◆ Your goal ◆
Retype exactly the lines from the one containing "Given: Close the 楼盘列表 tab via its x" through the last line of the records below, including both, and leave out any pictures.

◆ Supplied data ◆

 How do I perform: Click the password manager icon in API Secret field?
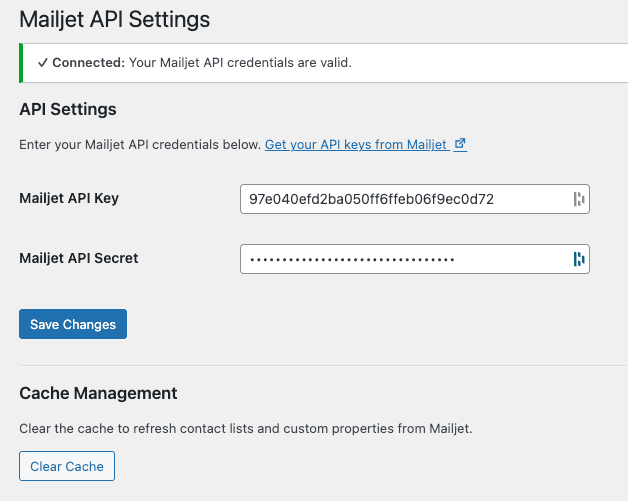[x=578, y=259]
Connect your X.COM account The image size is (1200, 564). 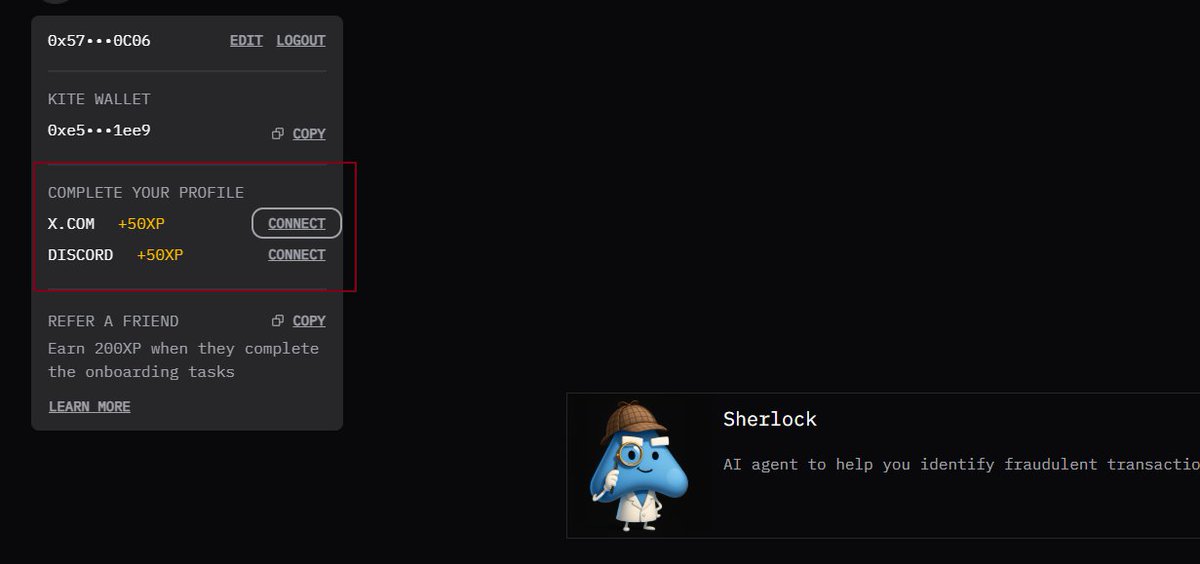297,223
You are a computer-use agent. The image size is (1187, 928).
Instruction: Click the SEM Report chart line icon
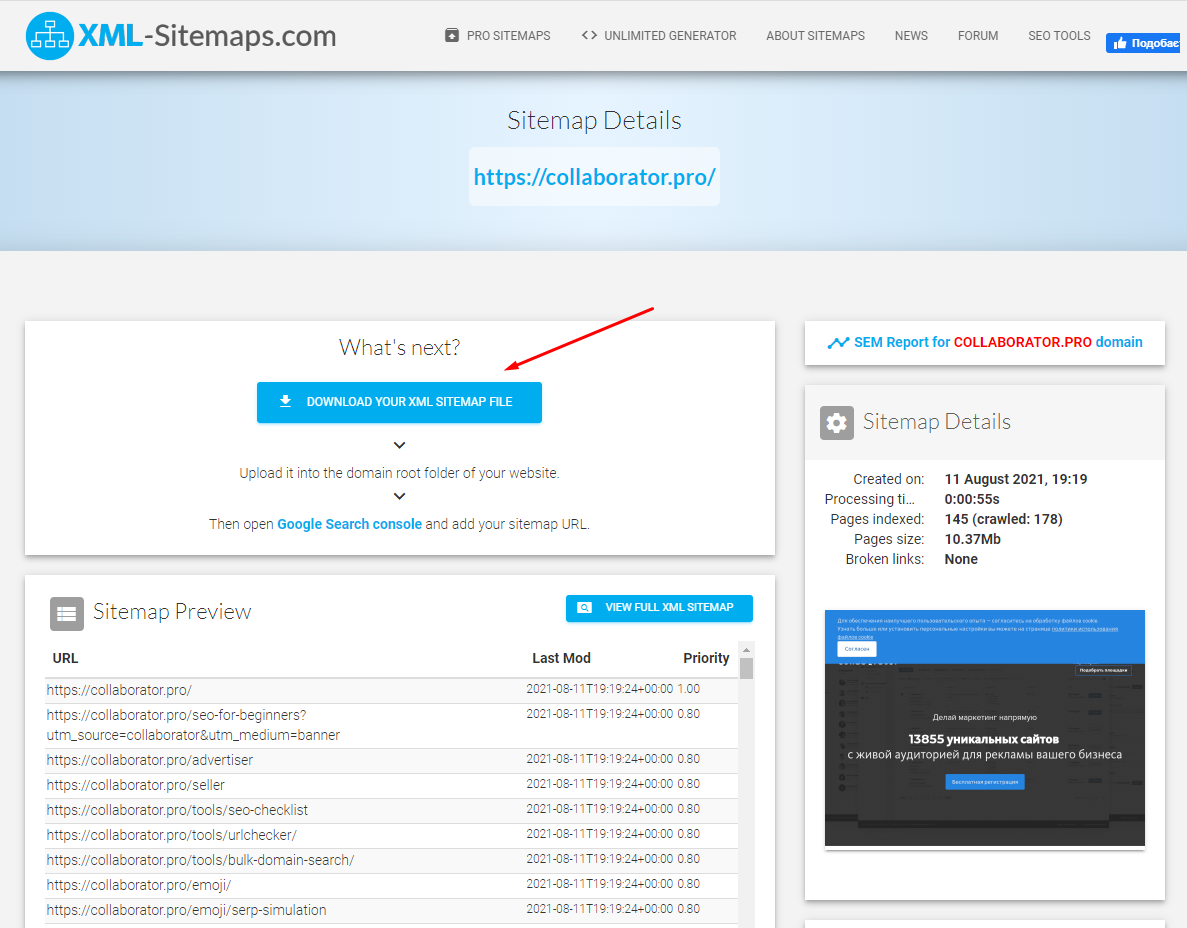(838, 343)
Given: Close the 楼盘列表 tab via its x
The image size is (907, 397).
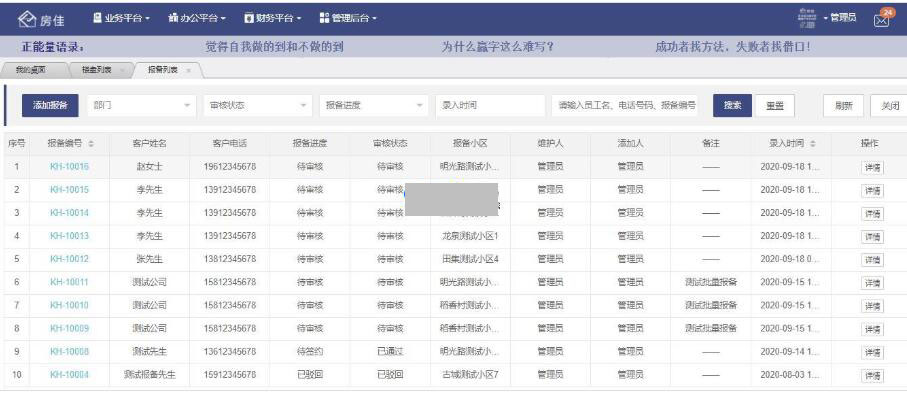Looking at the screenshot, I should click(122, 70).
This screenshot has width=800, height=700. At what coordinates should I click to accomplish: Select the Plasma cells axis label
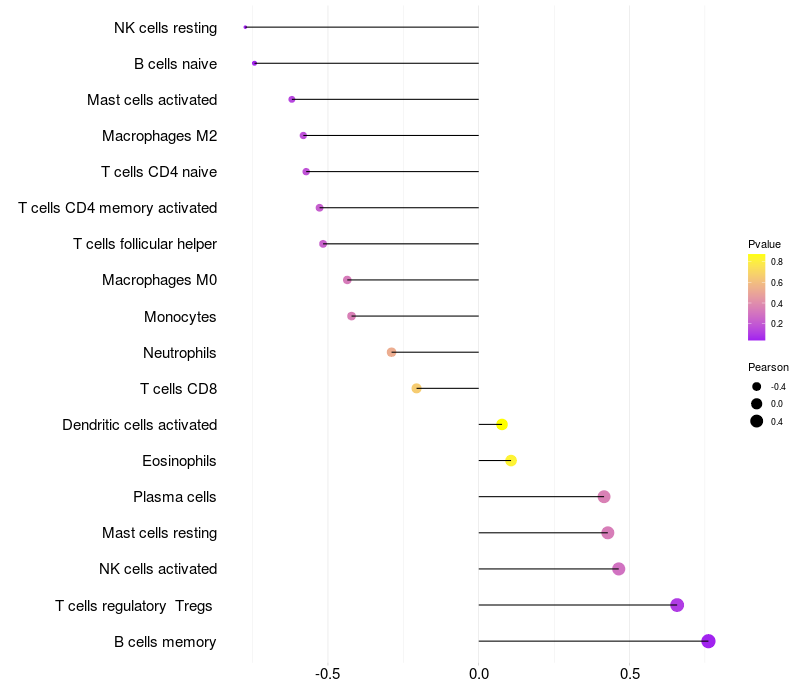click(x=175, y=497)
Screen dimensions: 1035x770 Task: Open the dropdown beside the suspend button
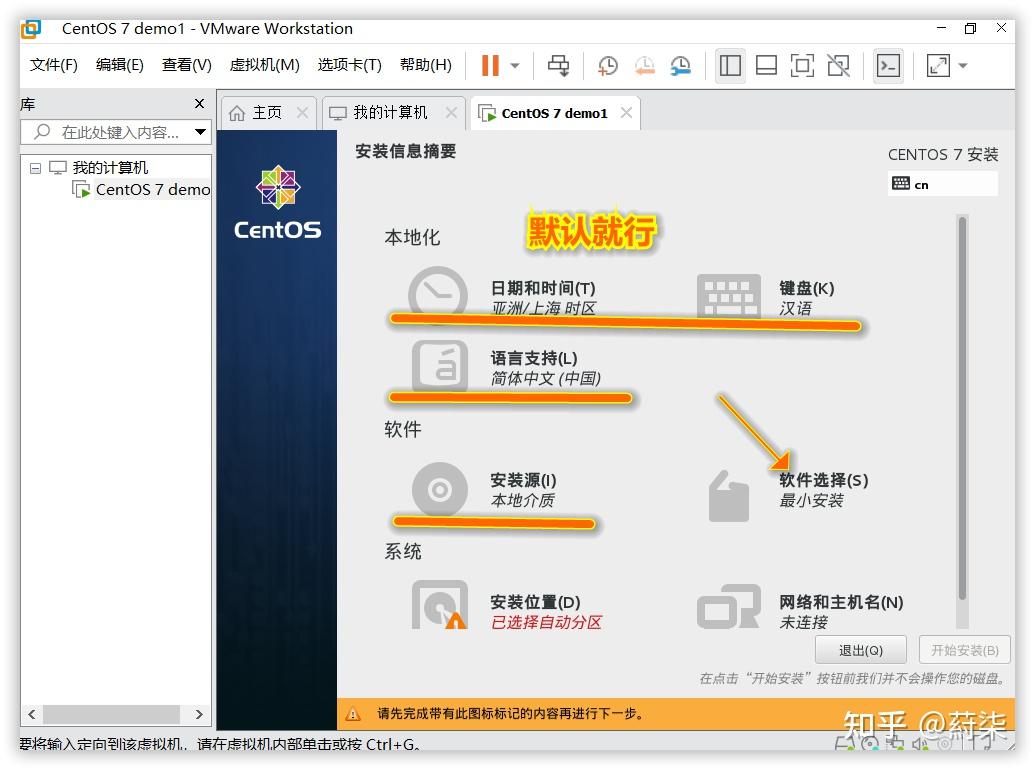pos(513,65)
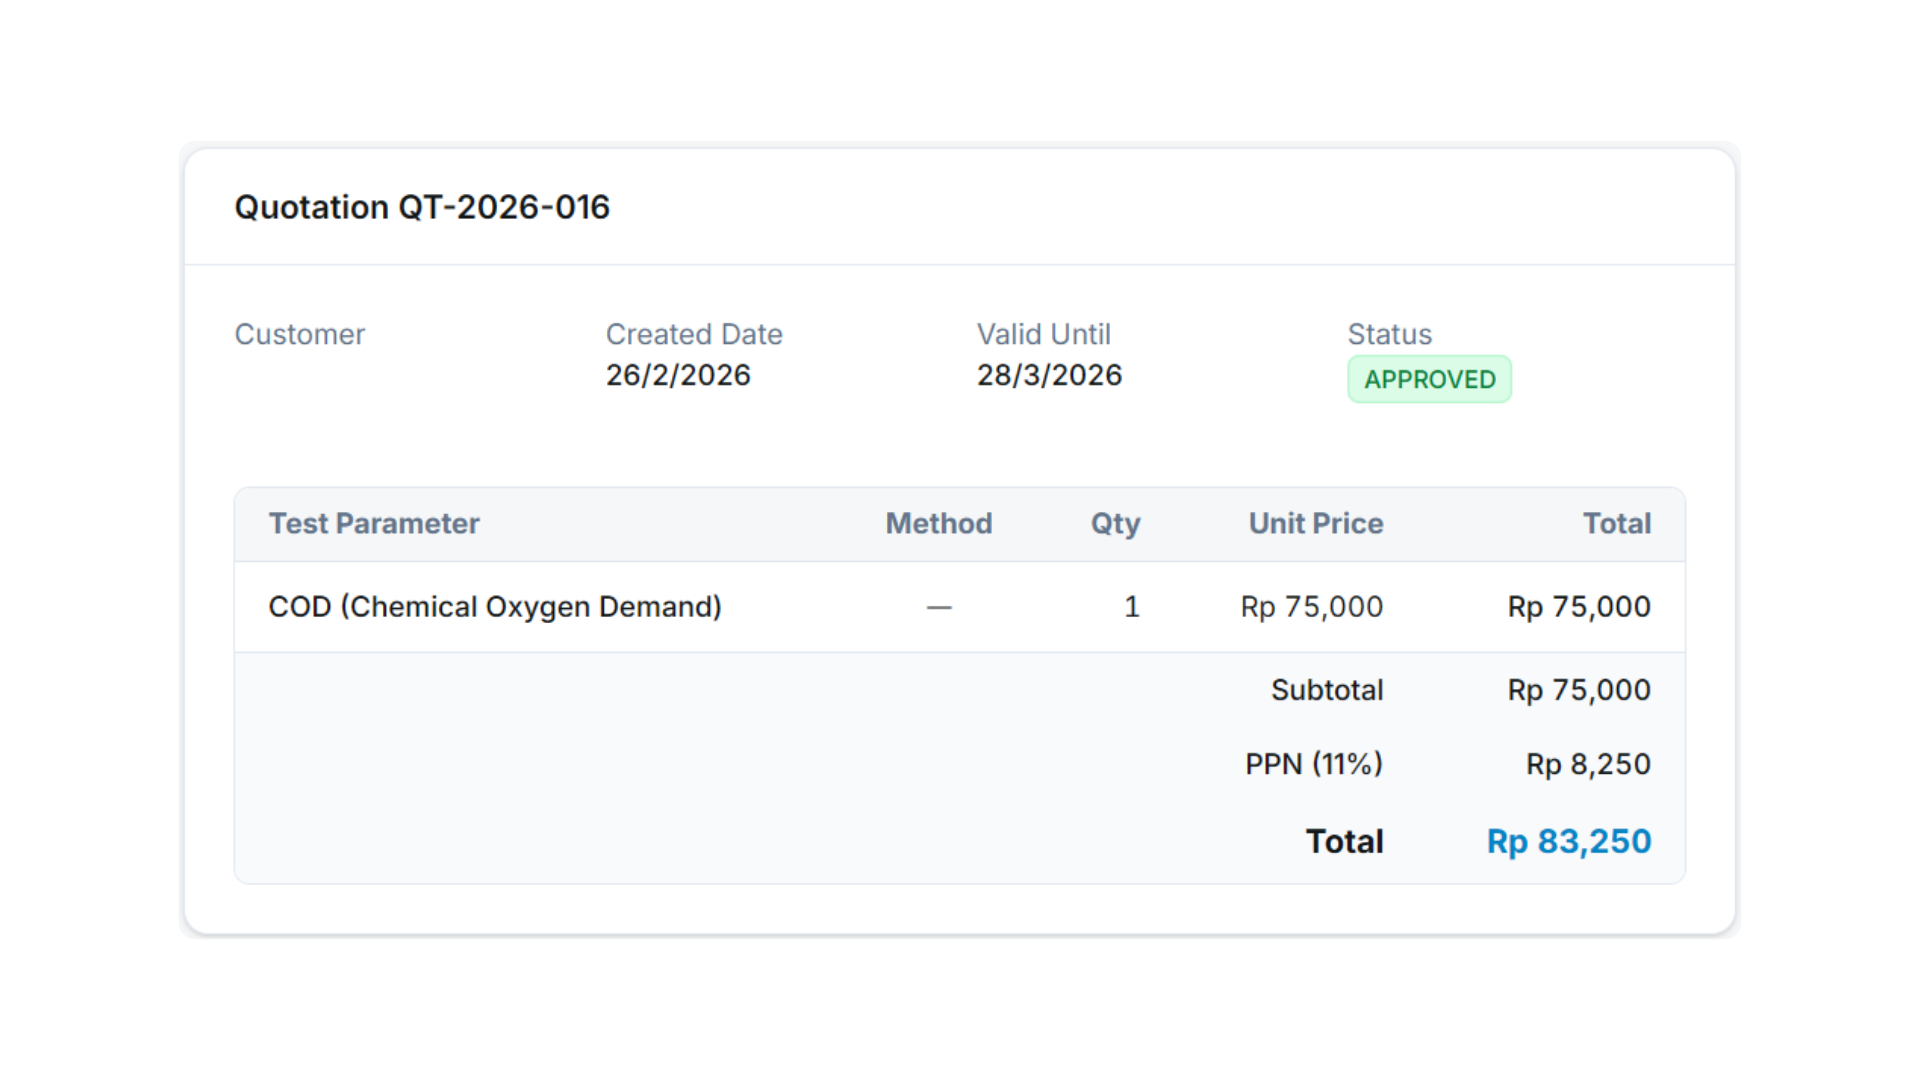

◆ Answer section ◆
Given: Close the 楼盘列表 tab via its x
The image size is (907, 397).
Looking at the screenshot, I should click(122, 70).
This screenshot has width=800, height=700. At what coordinates should I click to accomplish: Select the Plasma cells axis label
click(x=175, y=497)
Screen dimensions: 1035x770 Task: Open the dropdown beside the suspend button
pos(513,65)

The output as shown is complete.